С другого фланга наступал на Ефимова Володька Щелкунов.
— Тебе никто не дал право такую критику наводить, — шипел он, схватив Ефимова за грудки. — Не заслужил ты право такое… Еще мундир предательский не сменил, позор кровью не смыл…
Напряженно следил я за ходом спора. Мне показалось, что толковее всех высказался Самарин.

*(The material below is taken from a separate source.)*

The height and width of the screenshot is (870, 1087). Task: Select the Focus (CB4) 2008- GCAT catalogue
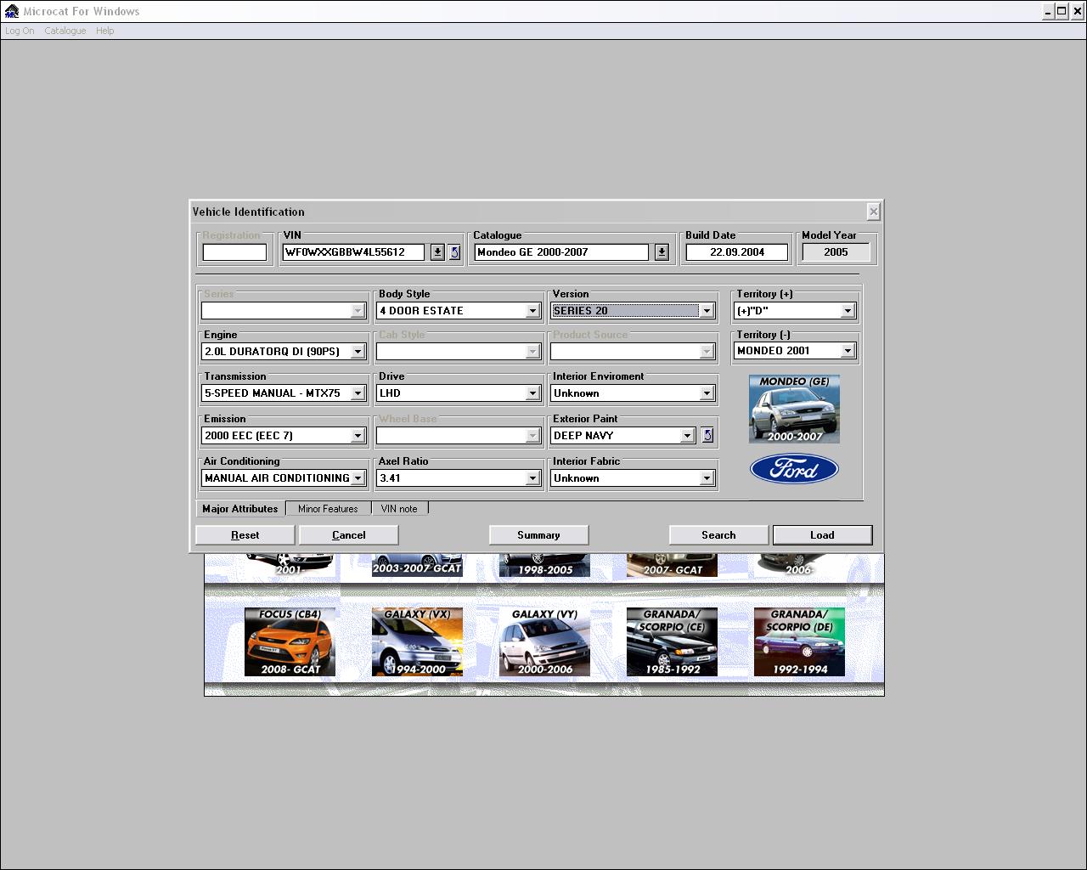(x=290, y=642)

— Я, Покатило, не собираюсь оправдывать наши ошибки и перегибы, — веско сказал старшина Николай Самарин, разнимая спорящих. — О них мы знаем, хотя знаем, верно, не все. Одно скажу тебе, Ефимов, никакие наши ошибки и перегибы не оправдывают предательство и измену Родине. Я тоже спорил с такими слизняками в немецких лагерях, где они в полный голос завопили о своем разочаровании, недовольстве, о дутых обидах. Ура, наконец-то свобода слова! Это в фашистском-то лагере! Свобода свою мать-родину материть! Сначала покричит такой слизняк-истерик о несправедливых арестах, о развале фронта, подготовит себе моральную базу, а потом, глядь, и к гитлеровцам переметнется — и прощай, родина-мать! Помню, сказал мне один бригадный комиссар: «Попав в клетку со змеями, на глистов не жалуются!» Неужели ты, Ефимов, в этом не разобрался там? Нет, никому не дано право поднимать руку на собственную мать!..
Сигнал сбора прервал перепалку, но Ефимов, шагая рядом со мной в нестройной походной колонне, долго не мог остыть. Вновь вспомнил он прошлое лето, рассказывал о кровавых событиях, очевидцем которых был, о гибели своей дивизии, о чванстве и трусости какого-то генерала, о сдаче в плен целого полка. Таких историй я множество слышал от наших окруженцев, об отступлении говорили они с невыразимой горечью, с кровной обидой, но в желчных, беспощадных словах Ефимова мне слышались не только безнадежность и уныние, а порой нотки злорадства. Он рисовал отступление кровавым и безнадежным разгромом и зло насмехался над пустозвонным шапкозакидательством предвоенных лет.